[Collected data]
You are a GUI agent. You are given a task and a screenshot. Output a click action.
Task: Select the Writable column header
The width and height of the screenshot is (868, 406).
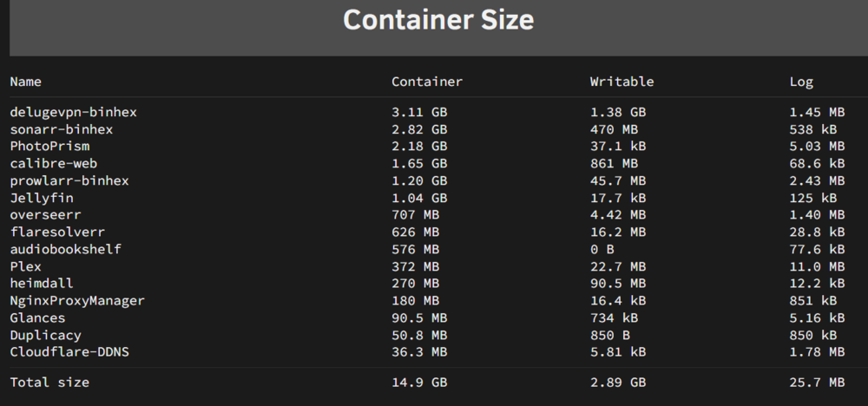pos(621,82)
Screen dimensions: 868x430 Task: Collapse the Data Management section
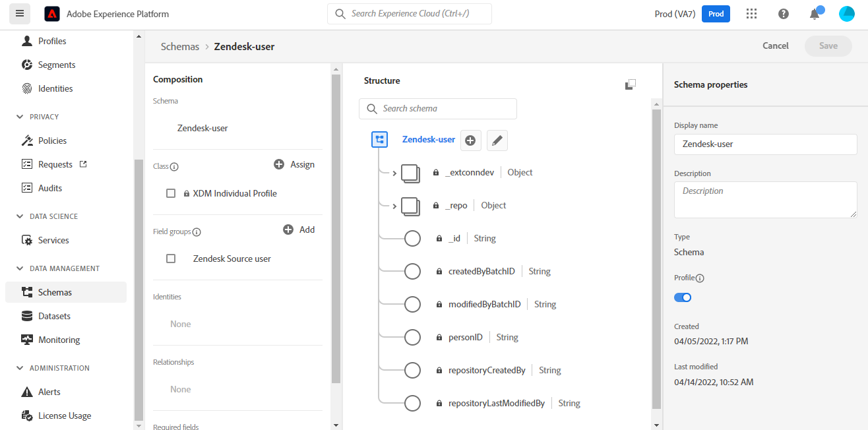click(x=19, y=268)
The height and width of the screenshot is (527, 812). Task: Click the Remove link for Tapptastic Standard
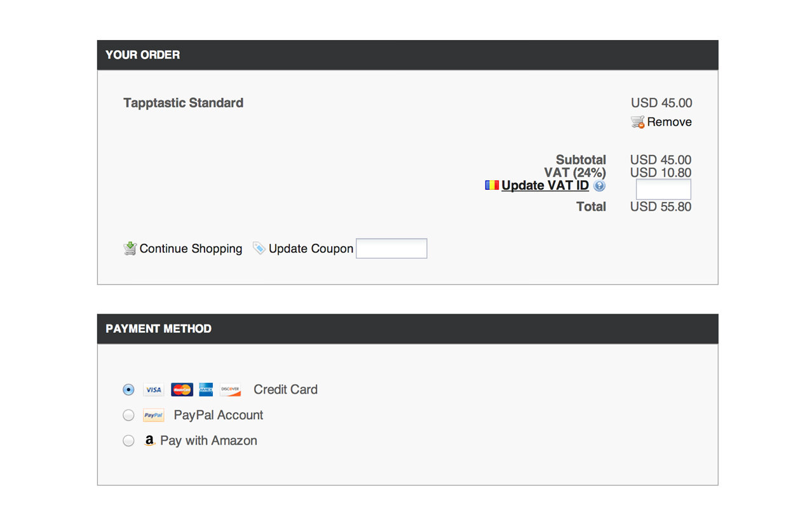[670, 122]
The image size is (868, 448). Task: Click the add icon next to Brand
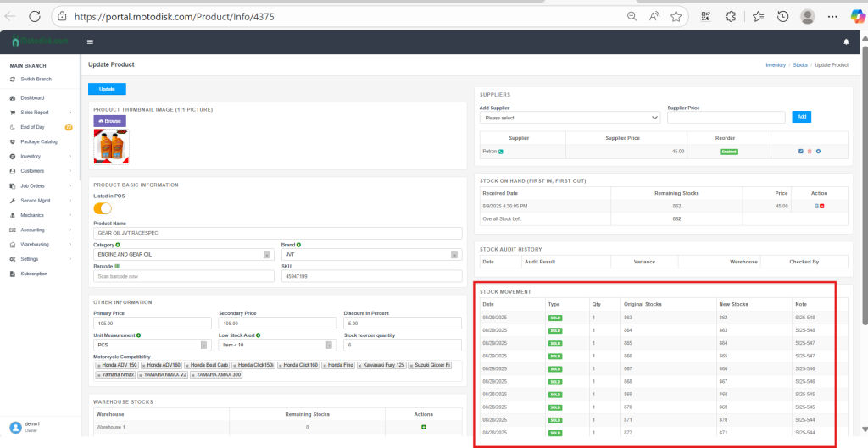[x=298, y=245]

*What is expected*.
In the answer, the lines from the one containing "Screen dimensions: 868x430" to the end of the records above must be written out exactly, both ends included; the pictures must not appear.

*Output below*.
Screen dimensions: 868x430 Task: Collapse the Data Management section
click(x=19, y=268)
The height and width of the screenshot is (527, 812). Task: Click the Remove link for Tapptastic Standard
[670, 122]
The image size is (868, 448). Task: Click the add icon next to Brand
[x=298, y=245]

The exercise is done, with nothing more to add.